Durante esse processo, no entanto, houve muito debate público sobre o tema. Medidas da OMS, em especial a suspensão temporária dos testes da Solidarity Trial para avaliar se a cloroquina não representava risco para os pacientes (em 25 de maio), a posterior retomada dos ensaios clínicos (em 3 de junho) e, finalmente, sua interrupção definitiva (em 17 de junho), geraram grandes quantidades de postagens no Twitter.

“Esse debate vai colocar em tensão o conhecimento científico, como se a discussão sobre a cloroquina e o seu uso estivesse a cargo de atores fora do campo da ciência e da saúde”, avalia Brotas.

Repercussões

No final de maio, a suspensão temporária dos testes foi motivada por um estudo que sugeria que o tratamento de pacientes hospitalizados com cloroquina e hidroxicloroquina gerava um aumento na taxa de mortalidade.
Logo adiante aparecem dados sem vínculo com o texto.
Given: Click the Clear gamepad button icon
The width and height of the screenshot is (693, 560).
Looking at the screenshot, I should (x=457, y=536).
Entre os usuários do Twitter, postagens feitas no dia do anúncio e no dia seguinte destacaram os contornos políticos que a discussão acerca da cloroquina ganhou no Brasil – como o fato de parte da sociedade atribuir o ceticismo em relação à substância como um posicionamento “comunista”.
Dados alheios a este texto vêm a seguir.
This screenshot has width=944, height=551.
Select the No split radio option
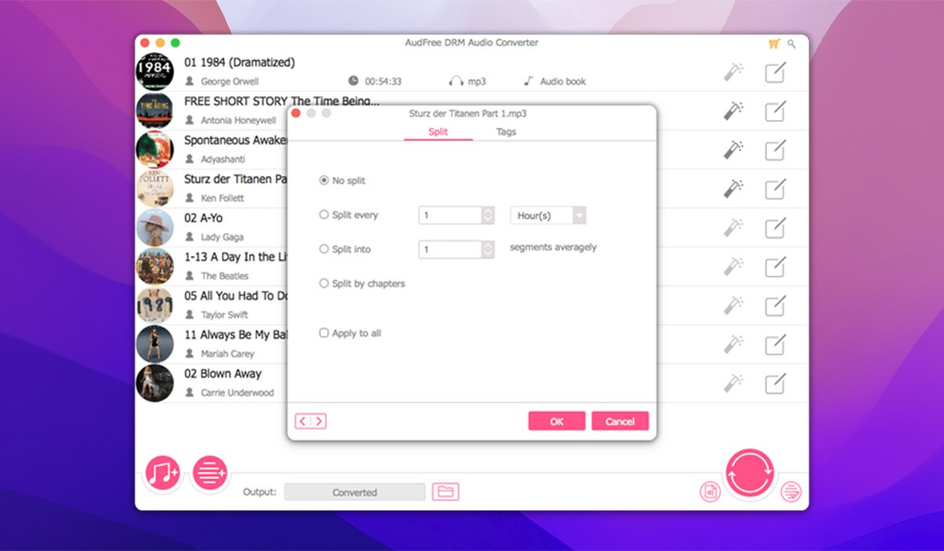pyautogui.click(x=323, y=180)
Uma semana depois, o anúncio da retomada dos ensaios com cloroquina e hidroxicloroquina teve como repercussão, por exemplo, a publicação de críticas à OMS, que teria “mudado de ideia” quanto às suas recomendações de tratamento para COVID-19 – o que demonstra incompreensão dos processos da pesquisa científica, pois a OMS, embora tenha iniciado, suspendido e retomado estudos, não havia recomendado o uso da cloroquina de forma ampla.
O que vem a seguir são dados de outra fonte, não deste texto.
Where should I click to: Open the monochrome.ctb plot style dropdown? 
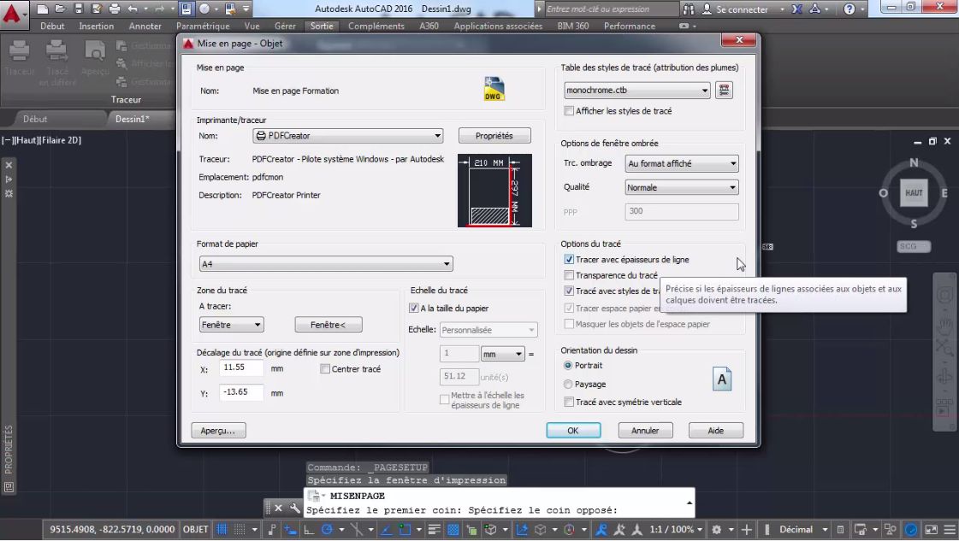click(x=704, y=90)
Já em 17 de junho, quando os testes com cloroquina e hidroxicloroquina foram interrompidos após a constatação da ineficácia da substância na redução da mortalidade entre os pacientes com COVID-19, curiosamente, não houve muitas referências explícitas à ciência entre os tweets analisados. Os pesquisadores observaram, por outro lado, a presença de informações falsas, incluindo a afirmação de que autoridades políticas estavam usando a cloroquina para se tratar da doença.

Segundo o artigo publicado na Chasqui, “o debate em torno da cloroquina potencializou uma discussão sobre a função da ciência, o papel dos estudos realizados neste contexto e as funcionalidades da pesquisa científica, bem como seu impacto social”. Os autores identificaram que os usuários do Twitter, muitas vezes, usaram informações incorretas ou falsas para construir estratégias argumentativas baseadas em crenças e interesses políticos, mais do que nos resultados de estudos científicos. “Uma marca desses discursos é colocar em dúvida as instituições de ciência e saúde”, destaca Brotas.

O especialista nota, no entanto, que a controvérsia começou na própria comunidade científica. “A discussão da cloroquina e de suas potencialidades não é uma invenção dos negacionistas”, afirma, referindo-se ao desejo, por parte dos grupos de pesquisa, de encontrar e testar soluções para a pandemia – que é, afinal, como a ciência funciona. Porém, entre a publicação de um estudo exploratório e a formulação de uma política de saúde pública, há um longo caminho a percorrer. “O problema é que, mesmo antes de o uso da cloroquina se consolidar como uma estratégia realmente científica, ele foi assumido por agentes políticos”, resume.